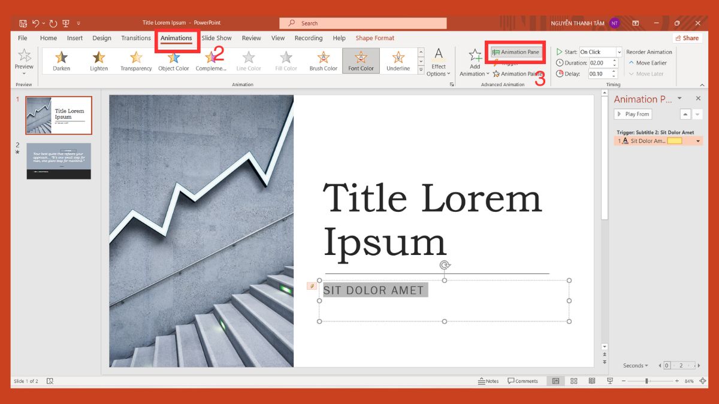Click the Play From button
The width and height of the screenshot is (719, 404).
(x=633, y=114)
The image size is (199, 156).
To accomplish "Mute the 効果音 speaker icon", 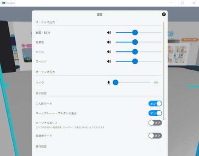I will pyautogui.click(x=109, y=42).
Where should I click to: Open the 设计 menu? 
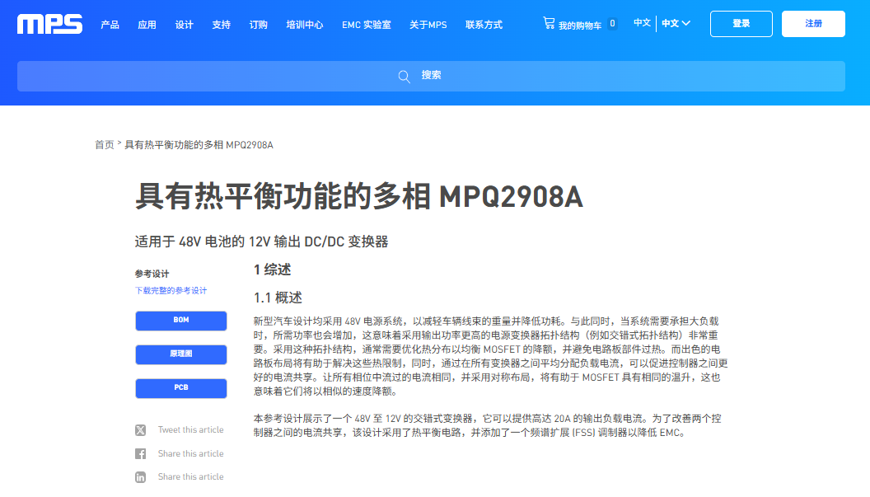[184, 25]
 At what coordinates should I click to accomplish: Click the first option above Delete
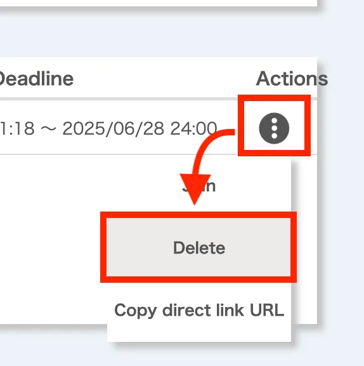pyautogui.click(x=199, y=186)
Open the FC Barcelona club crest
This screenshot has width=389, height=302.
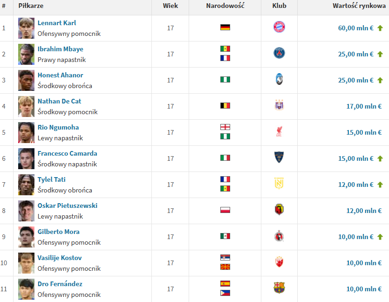tap(279, 288)
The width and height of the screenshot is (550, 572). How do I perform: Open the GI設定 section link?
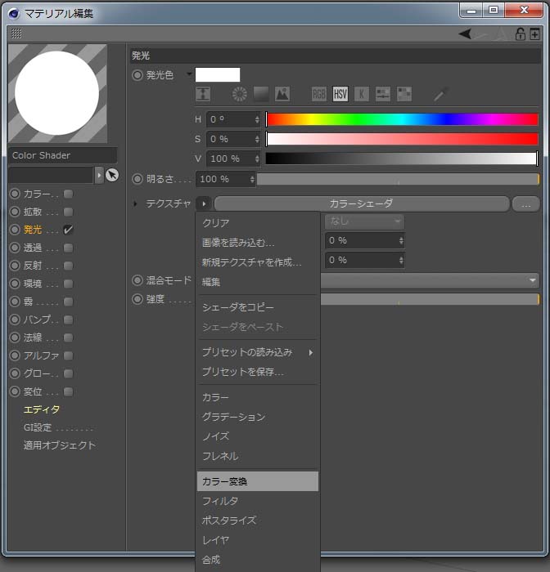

==============================

> WHAT YOU SHOULD DO: Your copy should hold exactly the lines from the line containing "Open the FC Barcelona club crest" through the last line of the listing above, both included, and no pictures.

> FINISHED TASK:
Open the FC Barcelona club crest
This screenshot has width=389, height=302.
tap(279, 288)
The width and height of the screenshot is (550, 572). How do I perform: Open the GI設定 section link?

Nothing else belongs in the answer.